If he were to return alive, would I be aloof as always, or hug him as if I knew what it was like to miss him living for these 6 years.  Who could ever know the future without living it step by step.  The heart breaks repeatedly, and impossibly it grows again.  It is a constant expansion of the heart.  To love again seems utterly impossible, and to not do so is even worse. 

To explain the life of a journalist with a heart would take years, it has been almost 6, and we are only getting started.  We are a movement of joy from the beginning of time, resisting any and all impediments to human rights- the right to live joyfully and raise another generation in joy and in strong cultural traditions.  Who is to say they are worthy to attempt to take that right from anyone, ever?

From "Little Love Stories that make up our Lives"

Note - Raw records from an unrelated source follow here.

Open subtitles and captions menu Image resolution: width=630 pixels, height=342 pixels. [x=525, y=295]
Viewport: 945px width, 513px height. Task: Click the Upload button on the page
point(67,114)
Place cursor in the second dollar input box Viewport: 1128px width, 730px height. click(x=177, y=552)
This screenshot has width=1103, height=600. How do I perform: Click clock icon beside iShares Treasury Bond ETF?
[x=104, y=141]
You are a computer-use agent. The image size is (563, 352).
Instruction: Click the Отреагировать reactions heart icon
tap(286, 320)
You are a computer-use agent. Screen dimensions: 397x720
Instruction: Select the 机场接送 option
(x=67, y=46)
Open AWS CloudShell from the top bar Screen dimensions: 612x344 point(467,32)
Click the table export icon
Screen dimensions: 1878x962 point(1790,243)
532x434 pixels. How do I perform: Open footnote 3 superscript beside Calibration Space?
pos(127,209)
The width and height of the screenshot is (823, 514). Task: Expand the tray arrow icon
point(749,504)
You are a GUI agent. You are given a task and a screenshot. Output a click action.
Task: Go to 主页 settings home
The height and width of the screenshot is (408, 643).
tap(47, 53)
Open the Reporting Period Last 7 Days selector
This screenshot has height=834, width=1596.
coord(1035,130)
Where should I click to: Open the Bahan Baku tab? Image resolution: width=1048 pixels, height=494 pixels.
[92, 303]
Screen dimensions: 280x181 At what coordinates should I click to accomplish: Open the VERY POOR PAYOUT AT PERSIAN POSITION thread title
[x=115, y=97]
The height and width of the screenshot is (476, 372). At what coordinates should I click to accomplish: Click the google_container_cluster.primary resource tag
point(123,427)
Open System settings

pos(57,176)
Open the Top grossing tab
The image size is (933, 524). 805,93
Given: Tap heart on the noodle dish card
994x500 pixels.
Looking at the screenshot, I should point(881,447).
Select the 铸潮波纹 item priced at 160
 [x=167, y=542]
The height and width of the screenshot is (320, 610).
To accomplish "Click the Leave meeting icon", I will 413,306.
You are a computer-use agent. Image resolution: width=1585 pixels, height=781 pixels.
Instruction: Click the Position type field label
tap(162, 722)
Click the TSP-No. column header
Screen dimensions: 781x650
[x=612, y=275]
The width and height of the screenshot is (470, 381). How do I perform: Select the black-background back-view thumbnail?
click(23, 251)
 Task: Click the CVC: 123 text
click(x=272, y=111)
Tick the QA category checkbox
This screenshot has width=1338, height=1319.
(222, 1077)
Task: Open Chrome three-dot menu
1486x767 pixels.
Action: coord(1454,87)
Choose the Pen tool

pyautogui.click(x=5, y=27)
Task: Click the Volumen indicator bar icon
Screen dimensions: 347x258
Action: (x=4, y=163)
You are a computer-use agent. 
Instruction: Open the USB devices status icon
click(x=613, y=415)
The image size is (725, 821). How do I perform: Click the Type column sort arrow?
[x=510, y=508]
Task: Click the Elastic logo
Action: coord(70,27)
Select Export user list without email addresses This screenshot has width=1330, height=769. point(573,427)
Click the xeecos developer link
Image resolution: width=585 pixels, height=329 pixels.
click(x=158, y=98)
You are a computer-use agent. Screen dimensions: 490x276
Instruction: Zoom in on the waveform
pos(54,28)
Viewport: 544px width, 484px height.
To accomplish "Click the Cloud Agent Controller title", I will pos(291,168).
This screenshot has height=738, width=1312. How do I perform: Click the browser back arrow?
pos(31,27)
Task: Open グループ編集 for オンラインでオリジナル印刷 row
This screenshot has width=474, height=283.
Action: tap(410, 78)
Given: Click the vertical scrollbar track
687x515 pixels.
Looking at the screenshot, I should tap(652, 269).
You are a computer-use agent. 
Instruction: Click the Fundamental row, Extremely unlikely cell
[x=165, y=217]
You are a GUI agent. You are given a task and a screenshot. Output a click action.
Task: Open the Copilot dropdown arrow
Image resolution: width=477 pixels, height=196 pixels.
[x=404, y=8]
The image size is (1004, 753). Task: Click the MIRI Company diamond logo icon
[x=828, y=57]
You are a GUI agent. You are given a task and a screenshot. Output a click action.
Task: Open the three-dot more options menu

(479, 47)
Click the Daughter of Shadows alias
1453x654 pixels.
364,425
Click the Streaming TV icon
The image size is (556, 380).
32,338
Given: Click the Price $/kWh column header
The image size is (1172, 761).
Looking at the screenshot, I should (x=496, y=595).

The night he was shot, I was walking south towards a central park playground with Oisin.  We were having a good day, going to maybe play a little soccer while waiting for our friends to join us- suddenly I felt the wind blowing up from the south and on that warm October day, and I was instantly drained and cold- all I could do was get Oisin into a sit-down pizza shop and order a soup to try to pull in my draining strength.  When we got home that evening (the kids: Oisin, and my friend Sarah’s little girl Ase), my friend Dawn Zuppelli called.  She was going on about something, I had no idea what it was- as usual she was talking so fast, my dear Zoom -Zoom Zuppelli.  She said “Don’t tell me I am the first to tell you this terrible news, this terrible, terrible news”…What are you on about, I was thinking, and then (as still), I just could- not wrap my mind around it.  I laughed- “it can not be true; it is a mistake.  If it were true he would have went out as he loved with his camera in his hands”.  The connection faded.  I dropped the phone.  I went to the door and once again that Friday evening, the wind was blowing up fiercely from the south, I felt the Indigenous voices on the wind, blowing the leaves on the birch trees.  I cried and punched the wall.  I slid to the floor and listened to the wind.  It is time to let go at the moment of death, we can-not hold on to those who leave this earth before us.  I felt his hand come close to me that night, white and ether- real and I said to the wind: “you must go.  Be at peace. “ His number is still in my phone.  I called it so many times to hear his voice on the machine. 
So many times I thought I saw him on the sidewalk.  I would just expect him to turn up with a load of unedited raw footage to ingest and edit.  I do not want to write these words.  I do not want to admit even now that he will not be coming back.